-- START --

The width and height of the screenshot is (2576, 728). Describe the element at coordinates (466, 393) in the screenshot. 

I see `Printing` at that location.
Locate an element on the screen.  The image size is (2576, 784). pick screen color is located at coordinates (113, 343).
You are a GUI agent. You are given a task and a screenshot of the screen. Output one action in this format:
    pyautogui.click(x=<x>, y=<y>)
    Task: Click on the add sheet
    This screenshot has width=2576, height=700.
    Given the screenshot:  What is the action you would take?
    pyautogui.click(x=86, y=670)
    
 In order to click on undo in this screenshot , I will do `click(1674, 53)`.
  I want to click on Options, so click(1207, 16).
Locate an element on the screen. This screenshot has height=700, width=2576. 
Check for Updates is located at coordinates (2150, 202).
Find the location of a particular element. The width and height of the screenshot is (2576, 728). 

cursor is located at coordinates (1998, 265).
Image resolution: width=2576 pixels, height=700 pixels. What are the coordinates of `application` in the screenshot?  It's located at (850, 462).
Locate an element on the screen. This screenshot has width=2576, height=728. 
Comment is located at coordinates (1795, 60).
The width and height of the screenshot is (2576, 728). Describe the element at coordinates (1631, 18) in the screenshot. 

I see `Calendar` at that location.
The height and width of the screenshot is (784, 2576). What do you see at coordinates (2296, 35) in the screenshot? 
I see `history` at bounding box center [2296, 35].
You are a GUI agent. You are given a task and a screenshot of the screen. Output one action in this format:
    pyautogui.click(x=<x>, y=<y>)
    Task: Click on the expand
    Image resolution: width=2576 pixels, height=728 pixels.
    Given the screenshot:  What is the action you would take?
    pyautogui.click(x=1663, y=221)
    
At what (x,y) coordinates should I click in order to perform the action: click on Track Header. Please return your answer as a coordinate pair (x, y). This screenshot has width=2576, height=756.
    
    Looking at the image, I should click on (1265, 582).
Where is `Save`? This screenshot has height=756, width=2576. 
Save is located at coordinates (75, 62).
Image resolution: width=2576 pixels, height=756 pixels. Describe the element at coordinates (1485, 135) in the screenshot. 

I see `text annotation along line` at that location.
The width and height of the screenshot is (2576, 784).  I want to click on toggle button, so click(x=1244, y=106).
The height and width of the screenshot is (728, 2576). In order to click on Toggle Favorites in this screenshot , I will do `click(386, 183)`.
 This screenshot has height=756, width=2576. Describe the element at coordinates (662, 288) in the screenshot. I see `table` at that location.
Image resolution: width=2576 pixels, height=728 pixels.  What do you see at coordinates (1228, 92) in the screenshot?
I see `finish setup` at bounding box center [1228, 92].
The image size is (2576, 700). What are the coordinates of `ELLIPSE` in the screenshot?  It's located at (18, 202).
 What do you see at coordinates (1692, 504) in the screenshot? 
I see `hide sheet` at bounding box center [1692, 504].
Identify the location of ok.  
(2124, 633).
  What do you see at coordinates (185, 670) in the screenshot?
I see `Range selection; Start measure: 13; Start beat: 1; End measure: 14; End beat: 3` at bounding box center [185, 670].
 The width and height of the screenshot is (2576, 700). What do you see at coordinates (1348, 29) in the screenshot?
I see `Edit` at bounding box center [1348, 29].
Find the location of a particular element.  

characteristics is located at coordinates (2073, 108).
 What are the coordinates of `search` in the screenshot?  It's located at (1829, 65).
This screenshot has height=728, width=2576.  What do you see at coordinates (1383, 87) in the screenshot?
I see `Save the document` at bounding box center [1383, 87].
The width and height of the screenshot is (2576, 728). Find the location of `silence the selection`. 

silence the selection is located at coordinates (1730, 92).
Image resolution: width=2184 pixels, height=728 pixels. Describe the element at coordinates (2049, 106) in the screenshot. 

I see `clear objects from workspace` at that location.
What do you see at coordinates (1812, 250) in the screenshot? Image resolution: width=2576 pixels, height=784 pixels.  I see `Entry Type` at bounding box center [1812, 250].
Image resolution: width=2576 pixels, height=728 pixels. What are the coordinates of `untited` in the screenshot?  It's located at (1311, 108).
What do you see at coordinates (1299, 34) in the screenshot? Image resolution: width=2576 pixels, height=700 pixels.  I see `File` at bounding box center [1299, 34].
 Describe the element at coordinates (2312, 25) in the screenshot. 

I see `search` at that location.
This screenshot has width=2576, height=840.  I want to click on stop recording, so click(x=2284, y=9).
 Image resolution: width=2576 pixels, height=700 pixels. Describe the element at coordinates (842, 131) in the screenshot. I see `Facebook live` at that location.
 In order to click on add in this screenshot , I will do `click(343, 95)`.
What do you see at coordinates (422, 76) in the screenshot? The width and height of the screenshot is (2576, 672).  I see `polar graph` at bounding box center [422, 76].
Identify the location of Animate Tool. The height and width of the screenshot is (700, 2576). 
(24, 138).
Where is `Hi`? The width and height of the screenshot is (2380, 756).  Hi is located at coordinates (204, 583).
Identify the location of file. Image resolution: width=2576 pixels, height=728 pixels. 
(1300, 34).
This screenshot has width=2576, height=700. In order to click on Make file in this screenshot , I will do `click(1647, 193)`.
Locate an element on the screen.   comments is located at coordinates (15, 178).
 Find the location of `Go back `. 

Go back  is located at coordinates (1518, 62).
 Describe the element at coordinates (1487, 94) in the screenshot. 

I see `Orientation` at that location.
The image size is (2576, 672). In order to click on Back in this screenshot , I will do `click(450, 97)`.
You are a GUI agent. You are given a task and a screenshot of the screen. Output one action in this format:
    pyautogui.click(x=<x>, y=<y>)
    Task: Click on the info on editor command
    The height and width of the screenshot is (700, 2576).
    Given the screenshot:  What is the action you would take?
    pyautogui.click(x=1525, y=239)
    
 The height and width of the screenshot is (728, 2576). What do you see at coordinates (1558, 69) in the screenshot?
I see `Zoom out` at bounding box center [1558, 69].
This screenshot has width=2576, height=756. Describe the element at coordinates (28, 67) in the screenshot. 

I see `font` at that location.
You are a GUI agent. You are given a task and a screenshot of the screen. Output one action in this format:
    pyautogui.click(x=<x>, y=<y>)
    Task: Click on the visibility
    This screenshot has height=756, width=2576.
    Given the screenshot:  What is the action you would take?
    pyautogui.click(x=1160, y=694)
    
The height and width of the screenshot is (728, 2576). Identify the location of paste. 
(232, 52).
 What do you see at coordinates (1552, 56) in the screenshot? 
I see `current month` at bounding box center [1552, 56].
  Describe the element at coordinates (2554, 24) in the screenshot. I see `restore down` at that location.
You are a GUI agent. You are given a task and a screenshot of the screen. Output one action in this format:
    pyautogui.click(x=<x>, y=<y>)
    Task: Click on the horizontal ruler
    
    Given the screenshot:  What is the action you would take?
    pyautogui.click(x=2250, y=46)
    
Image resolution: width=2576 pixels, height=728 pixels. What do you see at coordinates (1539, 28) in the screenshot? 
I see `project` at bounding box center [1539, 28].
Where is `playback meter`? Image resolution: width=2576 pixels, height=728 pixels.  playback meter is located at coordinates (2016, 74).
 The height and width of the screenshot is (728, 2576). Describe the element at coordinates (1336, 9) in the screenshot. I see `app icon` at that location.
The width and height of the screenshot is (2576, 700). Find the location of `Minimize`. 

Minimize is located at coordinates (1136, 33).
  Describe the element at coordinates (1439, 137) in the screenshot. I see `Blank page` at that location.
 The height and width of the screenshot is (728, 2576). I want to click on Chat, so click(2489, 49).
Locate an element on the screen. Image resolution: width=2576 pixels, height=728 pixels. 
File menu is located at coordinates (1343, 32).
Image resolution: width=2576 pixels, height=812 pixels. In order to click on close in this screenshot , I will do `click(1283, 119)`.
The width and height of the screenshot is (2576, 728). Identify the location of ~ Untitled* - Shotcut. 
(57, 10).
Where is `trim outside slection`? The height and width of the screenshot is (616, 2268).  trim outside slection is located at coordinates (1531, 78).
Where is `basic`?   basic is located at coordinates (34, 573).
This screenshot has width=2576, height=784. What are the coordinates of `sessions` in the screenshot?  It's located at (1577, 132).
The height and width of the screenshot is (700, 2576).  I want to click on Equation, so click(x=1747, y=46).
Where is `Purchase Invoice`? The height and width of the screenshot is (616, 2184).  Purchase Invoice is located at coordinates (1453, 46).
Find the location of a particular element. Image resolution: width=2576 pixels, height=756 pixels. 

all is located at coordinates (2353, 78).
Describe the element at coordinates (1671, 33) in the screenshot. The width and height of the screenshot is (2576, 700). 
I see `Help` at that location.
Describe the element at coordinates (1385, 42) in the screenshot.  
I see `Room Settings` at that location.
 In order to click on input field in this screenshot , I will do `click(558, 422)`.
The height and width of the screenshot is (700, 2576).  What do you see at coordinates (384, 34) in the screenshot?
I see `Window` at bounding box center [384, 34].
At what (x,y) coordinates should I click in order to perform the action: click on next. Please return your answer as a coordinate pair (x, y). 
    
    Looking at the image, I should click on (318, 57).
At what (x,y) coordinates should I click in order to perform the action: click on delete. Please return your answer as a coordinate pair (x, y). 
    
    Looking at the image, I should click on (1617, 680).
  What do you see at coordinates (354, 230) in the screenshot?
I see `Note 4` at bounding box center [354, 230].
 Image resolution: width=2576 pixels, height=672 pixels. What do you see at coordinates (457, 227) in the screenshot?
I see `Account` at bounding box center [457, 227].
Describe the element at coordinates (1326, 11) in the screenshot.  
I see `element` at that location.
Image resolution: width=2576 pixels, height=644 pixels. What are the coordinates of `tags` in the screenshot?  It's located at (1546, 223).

-- END --

## WHAT TO PRODUCE
Pick out every line of the entries above that contains the word "Save", with case counting, and copy each of those lines.

## FINISHED TASK
Where is `Save`? This screenshot has height=756, width=2576. 
Save is located at coordinates (75, 62).
I see `Save the document` at bounding box center [1383, 87].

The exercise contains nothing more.